The agreement comes with a caveat that is itself a finding. The importance magnitudes were tiny, a shuffled top feature moved accuracy by one to seven percentage points and usually two or three, and the rankings were unstable across rounds: the early window and the current one surfaced noise rather than valuation. That instability is not a bug to be explained away. It is the independent reproduction, from a foreign architecture, of the warning this project already carries: with a near-zero signal, feature rankings are weak evidence, and the defensible claim is the cluster-level one, that valuation leads when anything does, not the per-feature one.

The Trap That Was Avoided

One detail decides whether a result like this means anything. A foundation model that learns in context is unusually easy to leak. Because the training rows and test rows pass through together, the obvious mistake is to hand the model the whole history at once and score it with cross-validation, which lets the context contain days that come after the days being predicted. On a time series that quietly imports the future, and it manufactures an accuracy that evaporates the moment the model meets a date it has not already seen.

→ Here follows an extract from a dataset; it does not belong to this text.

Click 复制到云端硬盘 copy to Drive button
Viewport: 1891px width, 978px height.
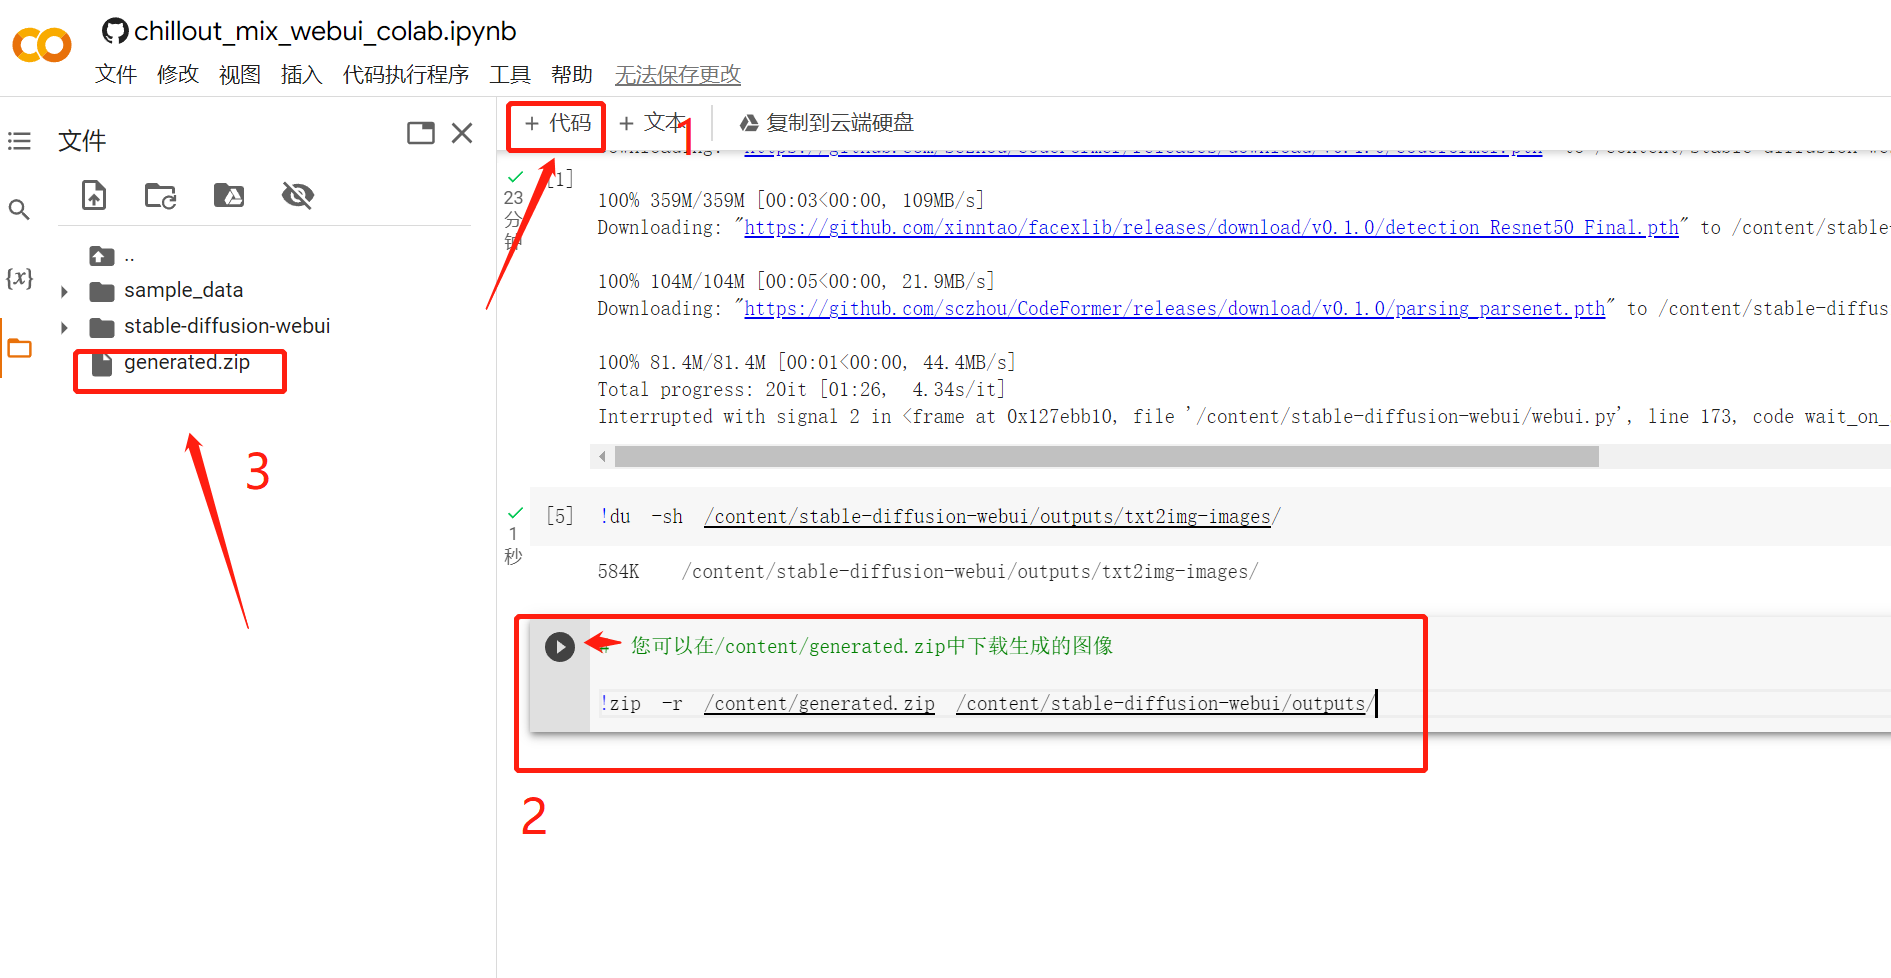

The harness avoids it by construction: the in-context set for each test window is strictly earlier than the window, the same walk-forward rule the rest of the pipeline runs on. A model is only ever asked to read the past and guess the future. The unglamorous discipline is the whole reason the 49% can be trusted as a real number rather than an artifact.

What This Does and Does Not Mean

It does not mean bitcoin is unpredictable for all time, at all horizons, with all data. It means that daily direction, from this set of indicators, sits at chance across three model families, and that a state-of-the-art foundation model with no tuning does not change that. A different feature set, a longer horizon, or order-book microstructure might hold more. This test does not reach those claims, and it does not pretend to.

What it does settle is the question that prompted it. The dashboard was never a price oracle, and the backtests already showed its value is not point prediction, which is at a coin flip, but the disciplined reading of where bitcoin sits against its own valuation history. A foundation model arriving at the same accuracy ceiling is the strongest available confirmation that the ceiling is real and shared, not a local failure of one modeller's craft. The model was never the problem. The market was the point.